Mozilla may have put Firefox OS for smartphones on ice, but they didn’t just walk away from the operating system completely. They went looking for other places to put its code to good use. Smart homes seemed like a good fit.
What they cooked up was Things Gateway. It’s an open source home automation control solution built to run on the Raspberry Pi. Mozilla sees it as something that sits somewhere between a retail product like the Samsung SmartThings Hub, Amazon Echo or Google Home and a full-on DIY setup.
Who is Things Gateway for? It’s for people who want to simplify the operation of a house full of connected bulbs, switches, outlets, and sensors. Especially if they want to do it without being locked in to one company’s ecosystem. Things Gateway is a Mozilla project, after all. Transparency, openness and respect for user privacy are core concerns.
Today, Mozilla announced a major upgrade to Things Gateway. With the new version come a number of features that put it more in line with its retail competition.
For starters, Mozilla has added support for more kinds of connected devices. There’s also a new add-on system that makes integrating devices (and protocols) that aren’t yet supported easier. Want to lay your devices out visually? You can now upload a floor plan of your space and arrange all the things.
Things Gateway also now offers built-in if-this-then-that functionality. It doesn’t rely on IFTTT, however. Recipes are created and run right in the Things Gateway’s “rules engine” without any data passing through a third party’s system.

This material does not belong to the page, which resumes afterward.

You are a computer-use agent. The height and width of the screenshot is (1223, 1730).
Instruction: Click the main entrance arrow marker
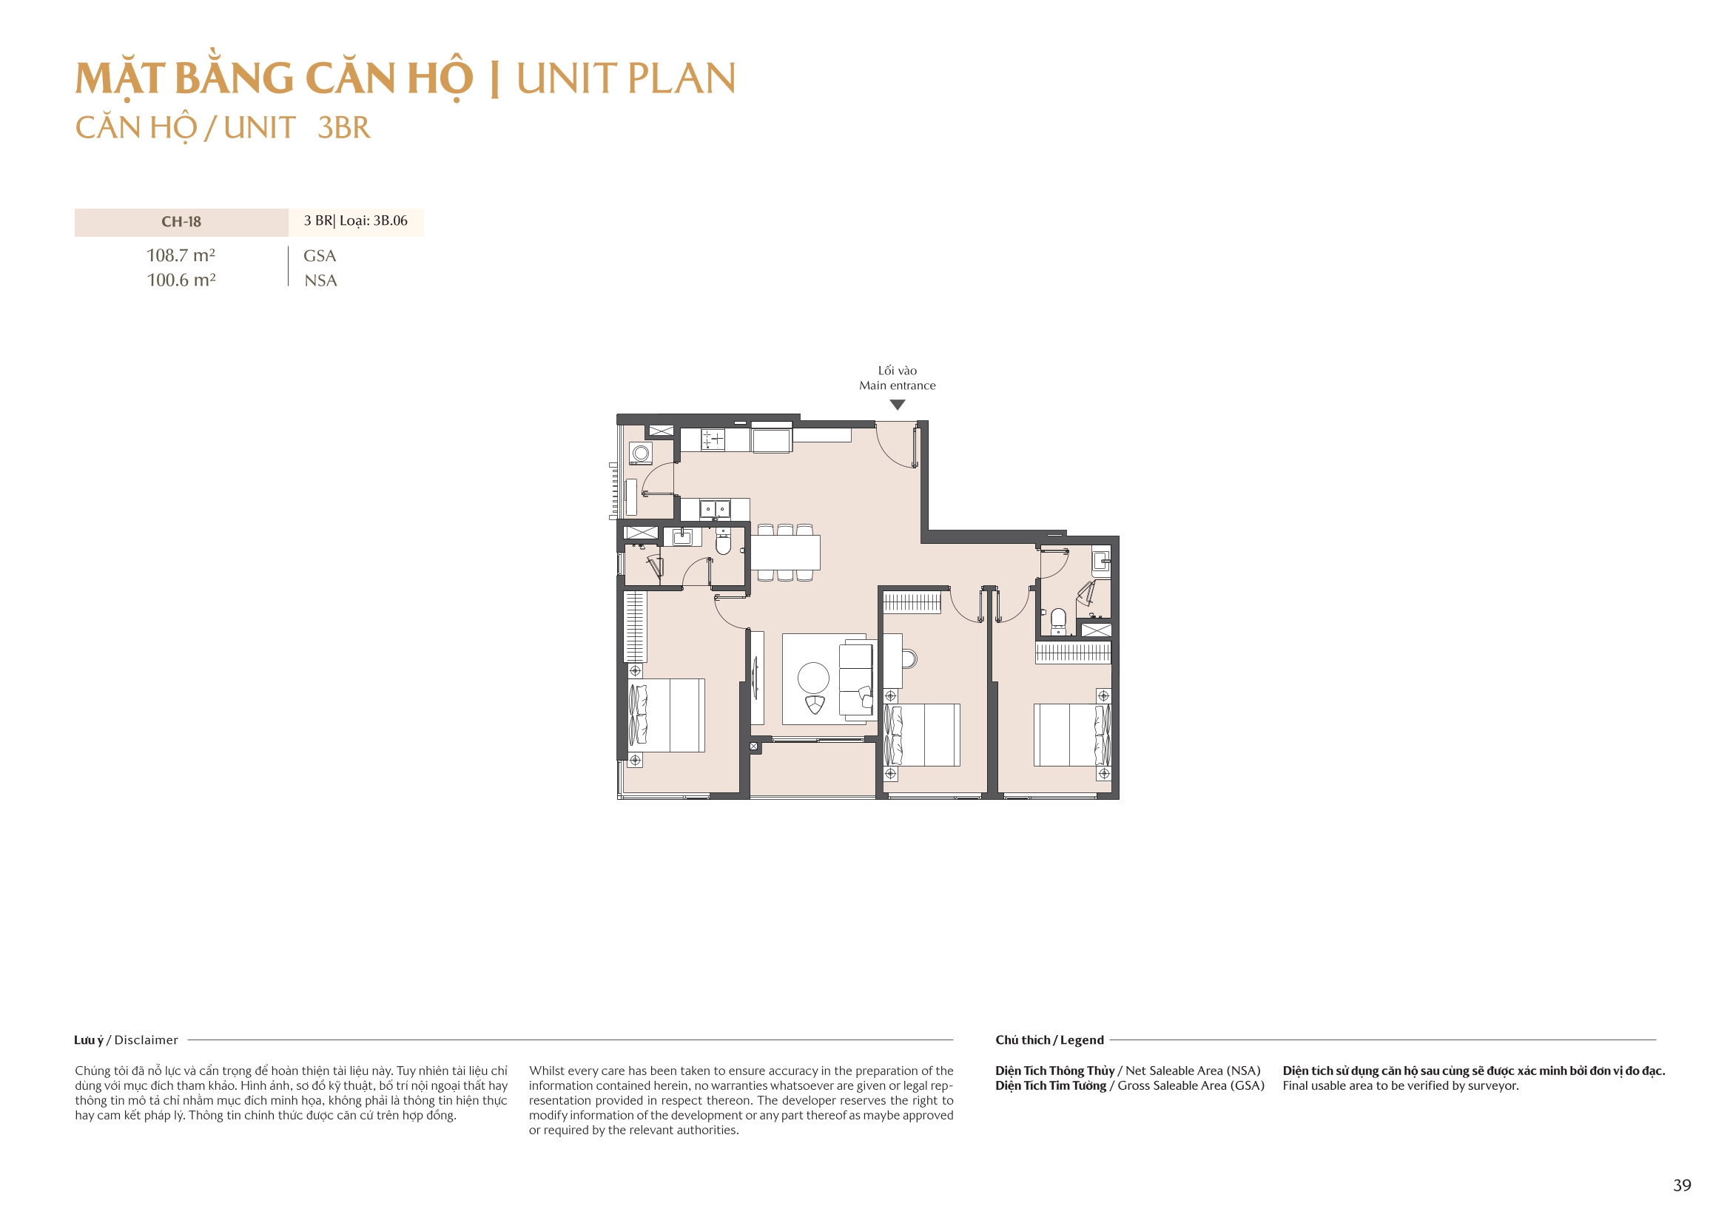[x=897, y=405]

The same is partly true of Mozilla’s voice assistant. It responds to spoken commands the way Alexa, Google, or Siri would, but does it without transmitting any speech data any third parties. A Mozilla spokesperson assured me that “processing occurs on Mozilla servers using our own speech engines,” adding “the user’s voice never leaves Mozilla servers.”
Another great feature of Things Gateway is that you’re in control of the hardware it runs on. Mozilla recommends using a Raspberry Pi for an optimal experience, but you’re free to fire it up on a compatible board. You can even run it on a laptop or desktop (your set-top box, maybe?) if you want to. All you need is a USB dongle that can communicate with Zigbee or Z-Wave devices.
Mozilla’s goal with Things Gateway is to “take care of the complicated stuff so that you can focus on the fun stuff.” Today’s update delivers… provided, of course, you find things like home automation to be a good time.